Teks Bacaan:

9/27/08

Menyoal Arsip: Adakah Teori dan Metodologinya?

Ditulis oleh putubuku dalam iperpin pada September 25, 2008

Secara umum dan awam, masalah-masalah kearsipan seringkali terkesan menjadi “anak tiri” dalam ranah ilmu perpustakaan dan informasi. Secara formal pun, orang lebih mengenal library and informasi science (biasa disingkat LIS) katimbang ilmu kearsipan (archival science). Latar sosial-budaya ikut berperan, sedemikian rupa sehingga soal-soal kearsipan lebih akrab di kalangan ilmuwan Eropa daripada ilmuwan Amerika Serikat. Di Eropa pun, semangat meneliti dan mengilmiahkan kearsipan tak merata; para ilmuwan Belanda, Prancis dan Inggris sepertinya lebih bersemangat dibanding rekan-rekannya dari Eropa Utara. Mungkin saja latarbelakang kolonialisme ikut mewarnai perbedaan ini.

Kita dapat menduga kaitan antara kolonialisme dan kearsipan jika melihat bahwa ketertiban administrasi adalah salah satu pilar bagi negara-negara kolonial untuk mempertahankan kekuasaan mereka atas negara-negara jajahan. Kolonialisme pun berkaitan erat dengan awal perkembangan industrialisasi yang juga bergantung penuh pada ketertiban organisasi dan birokrasi yang rapi. Tanpa administrasi dan birokrasi, mustahil menghadirkan perusahaan-perusahaan raksasa yang menjadi tulang-punggung bagi eksploitasi negara jejahan secara besar-besaran. Ini didukung pula oleh organisasi militer yang sangat berdisiplin, dan sama-sama mengandalkan ketertiban administrasi dan birokrasi.

Catatan Data:
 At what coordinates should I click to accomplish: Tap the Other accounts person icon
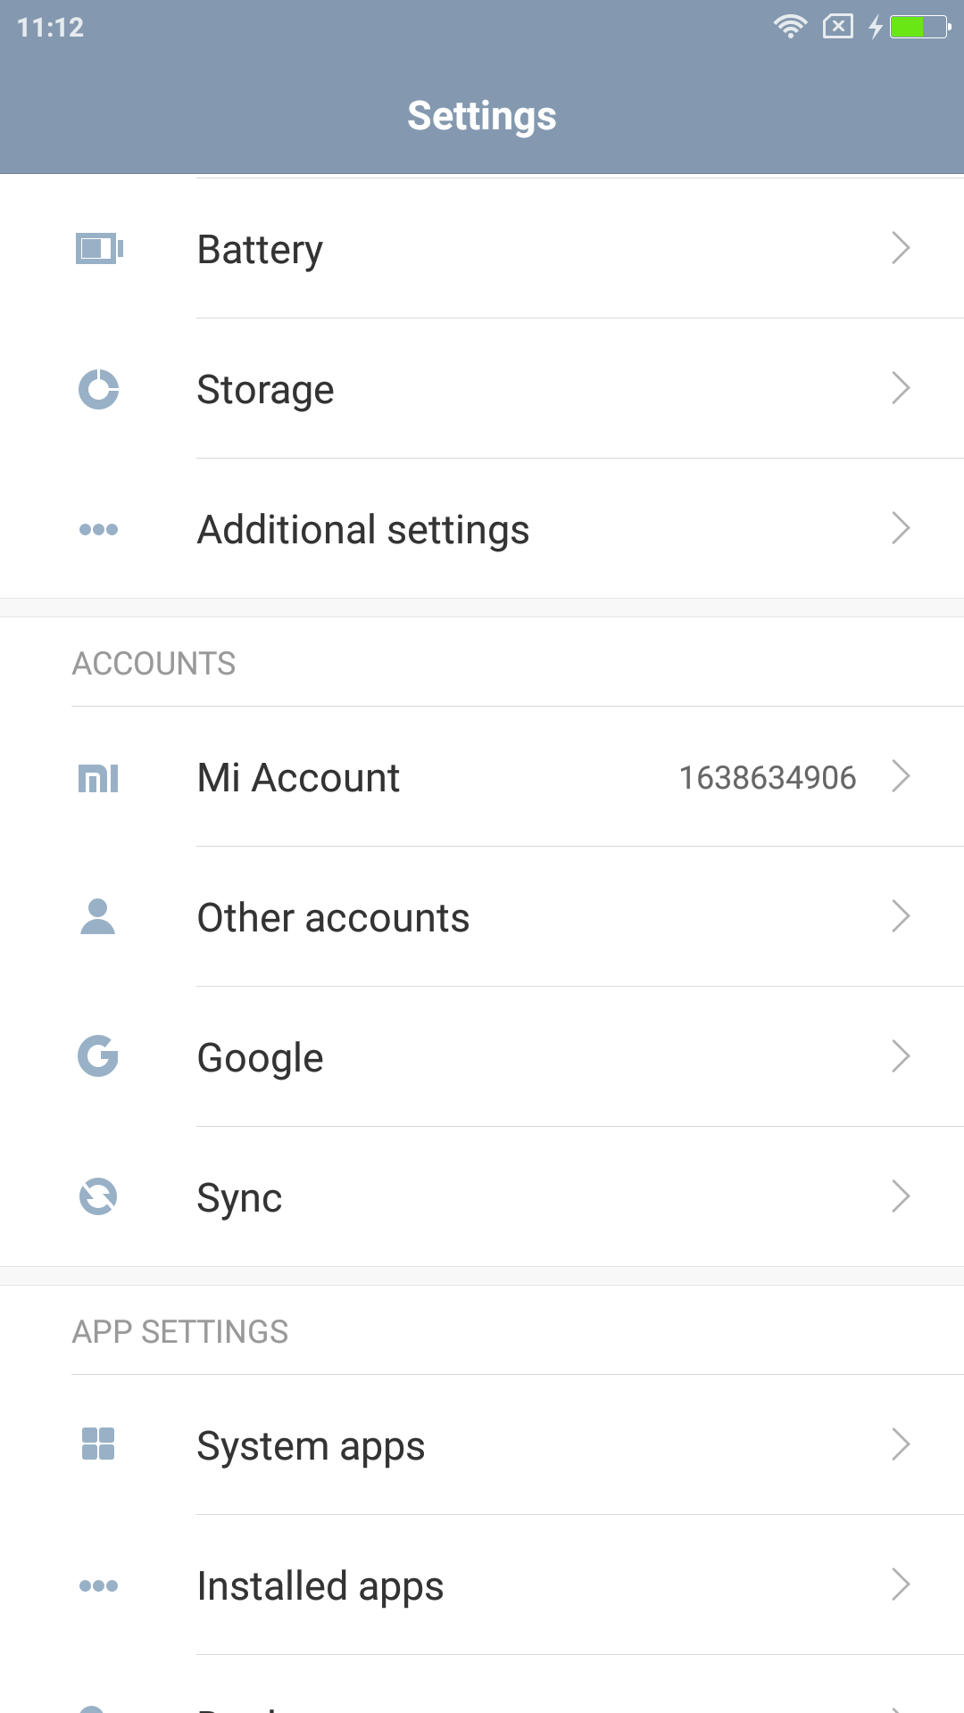click(x=98, y=917)
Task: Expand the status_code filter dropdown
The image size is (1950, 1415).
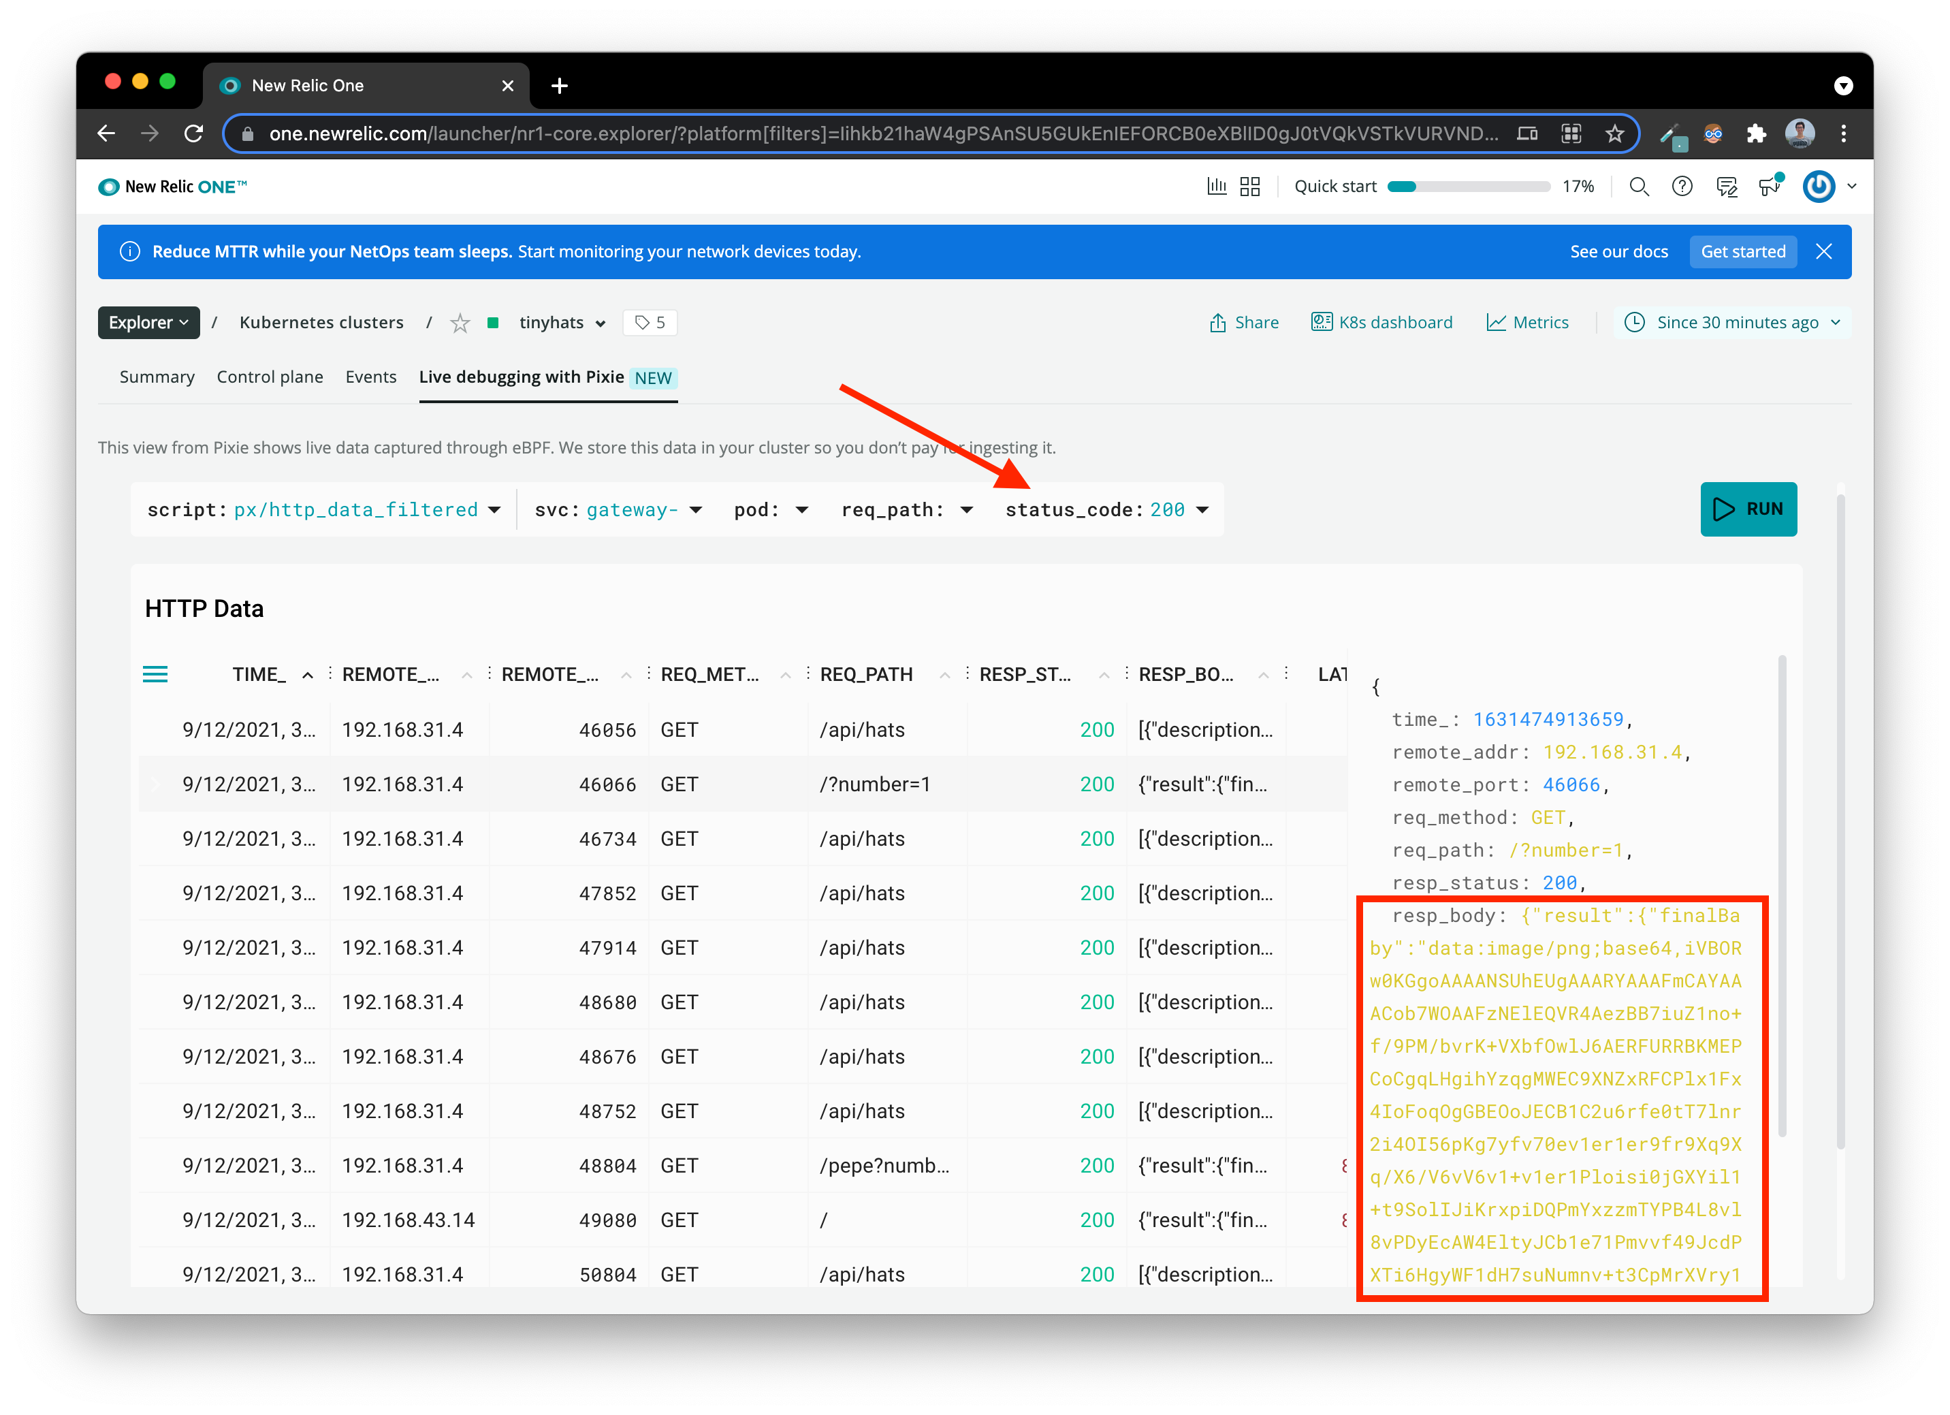Action: (x=1202, y=510)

Tugas Anda: Tolong tuliskan persis bagian teks bacaan tentang kearsipan mulai dari "Menyoal Arsip: Adakah" sampai dengan "mewarnai perbedaan ini.".

Jawaban Akhir:
Menyoal Arsip: Adakah Teori dan Metodologinya?

Ditulis oleh putubuku dalam iperpin pada September 25, 2008

Secara umum dan awam, masalah-masalah kearsipan seringkali terkesan menjadi “anak tiri” dalam ranah ilmu perpustakaan dan informasi. Secara formal pun, orang lebih mengenal library and informasi science (biasa disingkat LIS) katimbang ilmu kearsipan (archival science). Latar sosial-budaya ikut berperan, sedemikian rupa sehingga soal-soal kearsipan lebih akrab di kalangan ilmuwan Eropa daripada ilmuwan Amerika Serikat. Di Eropa pun, semangat meneliti dan mengilmiahkan kearsipan tak merata; para ilmuwan Belanda, Prancis dan Inggris sepertinya lebih bersemangat dibanding rekan-rekannya dari Eropa Utara. Mungkin saja latarbelakang kolonialisme ikut mewarnai perbedaan ini.